> _Problems and tasks_
[A] Answer these questions from the post on reading SNP data, one line per answer, marked the same way:
(i) Which tests can still use the 23andMe display of mutations and associated studies?
(ii) Which NCBI database does the post use to look up the SNP?
(iii) What gene is rs601338 in?
[B] Continue the post on reading SNP data from where it stops.

[Page excerpt — start]

Reading SNP Data

Last year I tested my genome with 23andMe (luckily, just before the FDA freeze on the health results of 23andMe).  23andMe has a wonderful interface for displaying mutations and the associated studies linking mutations to phenotype.  Unfortunately this display is only available to tests completed prior to November 22, 2013.  Tests run after this date have access to ancestry and their raw data.  The raw data is important because it still allows you to look into your health report without using 23andMe.  Today, I'll show you how to navigate a SNP database (Single Nucleotide Polymorphism, pronounced snip).  Lets say we read somewhere that people with the recessive phenotype at SNP rs601338 are resistant to some strains of Norovirus.  We'll check the validity of this fact and see if the recessive phenotype is in our 23andMe raw data.  

The National Center for Biotechnology Information (NCBI) manages many biotechnology databases including BLAST for nucleotide and protein sequences, PubMed for medical journal articles, dsSNP for SNPs, and many others.  We'll use dsSNP.  Search for rs601338 in dsSNP.  

From the search results we can see the SNP is on chromosome 19, the alleles are either A or G (resulting in AA, AG, and GG phenotypes), the gene is FUT2, and there is a link to the Online Mendelian Inheritance in Man (OMIM) database.  Follow this link.  (In addition, the Varview link provides a great view of the gene neighborhood).

[Page excerpt — finish]
[Material provided — start]

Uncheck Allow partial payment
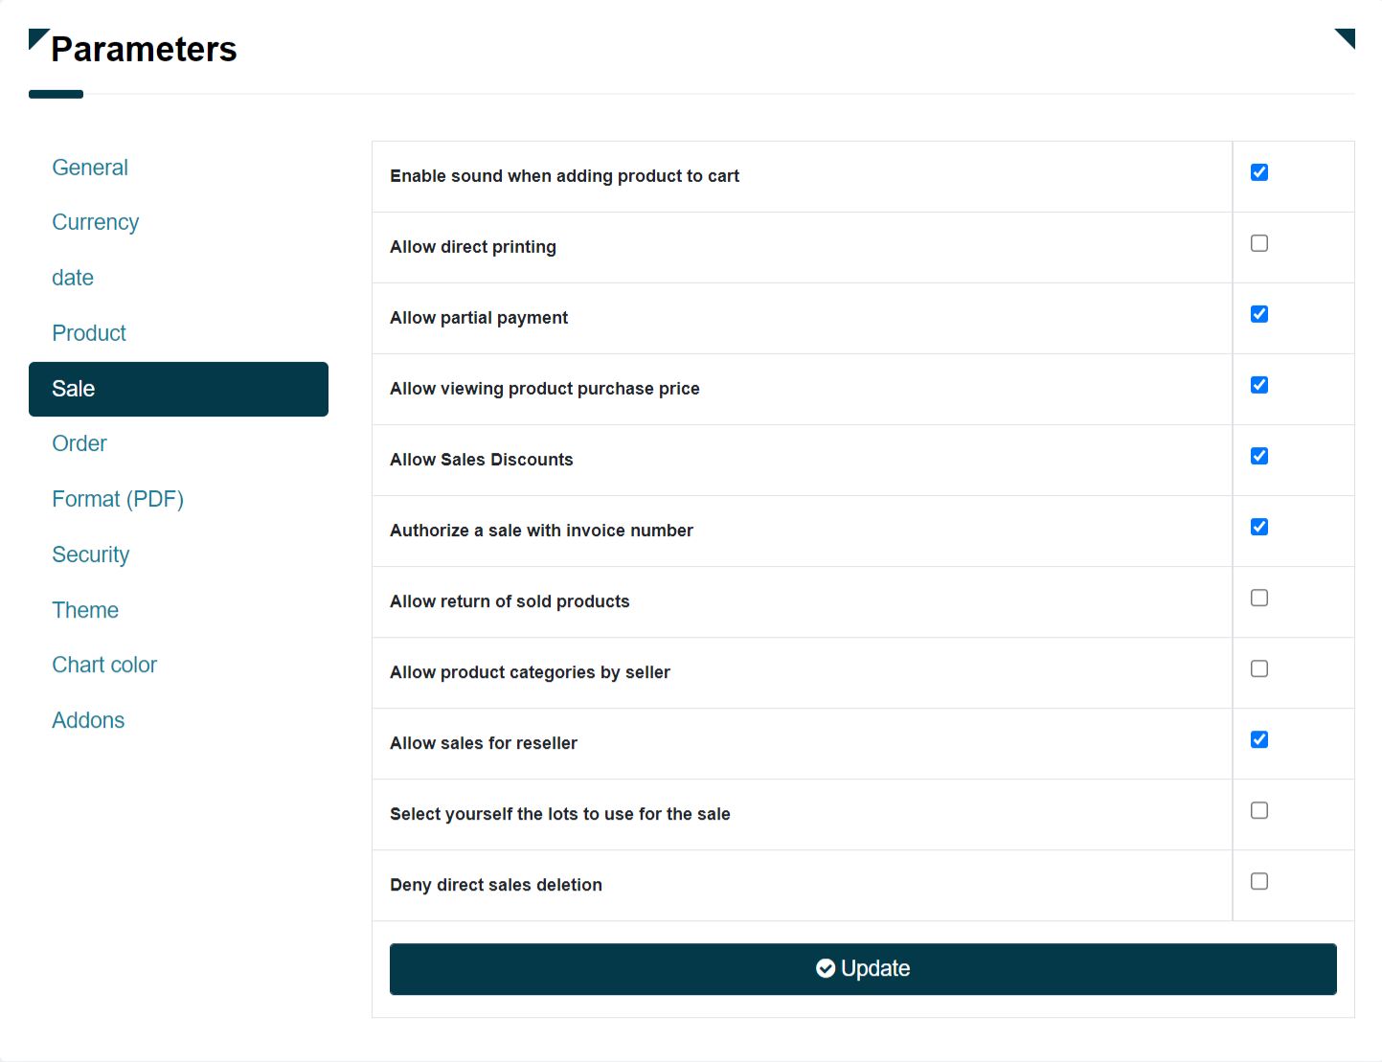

[Material provided — finish]
[Material provided — start]

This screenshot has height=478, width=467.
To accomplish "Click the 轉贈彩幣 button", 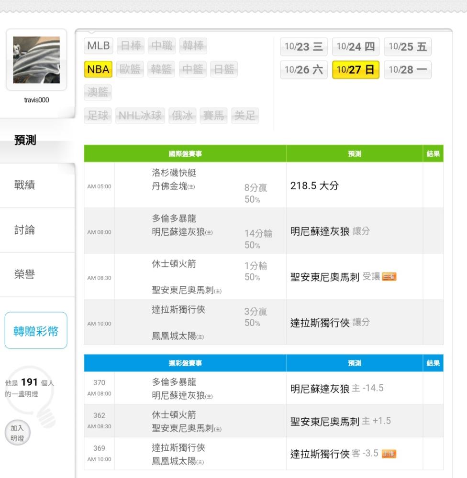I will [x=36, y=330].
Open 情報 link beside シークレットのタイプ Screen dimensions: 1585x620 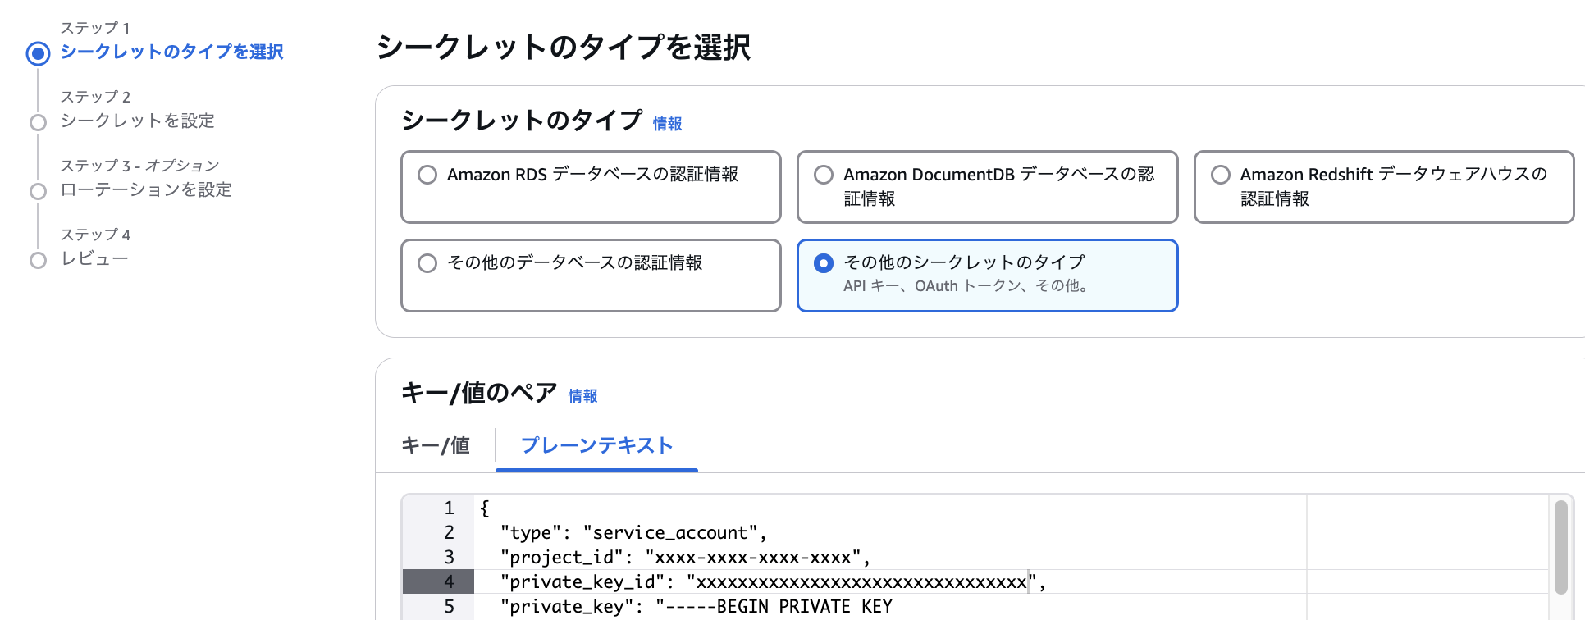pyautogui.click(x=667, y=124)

[Material provided — finish]
[Material provided — start]

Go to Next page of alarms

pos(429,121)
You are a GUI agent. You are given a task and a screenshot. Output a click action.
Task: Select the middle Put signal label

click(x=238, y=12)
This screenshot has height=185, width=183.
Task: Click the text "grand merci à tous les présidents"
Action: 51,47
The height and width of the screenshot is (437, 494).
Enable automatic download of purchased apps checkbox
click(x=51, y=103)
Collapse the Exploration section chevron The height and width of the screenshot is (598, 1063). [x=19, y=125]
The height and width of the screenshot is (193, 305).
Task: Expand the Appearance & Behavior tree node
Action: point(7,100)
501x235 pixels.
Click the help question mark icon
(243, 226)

[Material provided — finish]

> _Responses_
[A]
(i) Tests completed before November 22, 2013.
(ii) dsSNP.
(iii) FUT2.

[B]
Screen Shot 2014-10-06 at 2.43.28 PM.png

We see this SNP is on the FUT2 gene on chromosome 19 again (a quick check), and finally we see this gene has some association with Norovirus (Norwalk Virus) resistance.  If we scroll further down we can find information about the polymorphisms.  In 1995, Kelly et al. showed the AA phenotype produces proteins with Tryptophan changed to a terminating codon (TAG) resulting in a non-secreting phenotype.  In 2003, Lindsmith et al. showed that the non-secreting phenotype confers resistance to Norwalk Virus infection  Unfortunately, Lindsmith et al.'s article is behind a paywall which is an issue for another day.

Finally, we need to check our raw data from 23andMe to see which phenotype we have.  23andMe organizes the raw data into a TAB-seperated file with the SNP id, chromosome, position, and phenotype.  As shown below, I have the AA, non-secretor phenotype.  This does not mean I am immune to every flu or flu-like virus.  It only means I am resistant (not immune) to the most common strain (not all strains) of Norovirus.  We must be very carful and reserved when interpreting genome data.  

I find this process of digging through biotech databases and articles fun.  However, the TAB-seperated txt file for every SNP tested by 23andMe is 24.8MB (huge!), and it would take forever to go through this process for every SNP.  Fortunately, there are many SNP services to help you comb through your data and understand it readily. (Prometheus is well regarded, but I have not used it).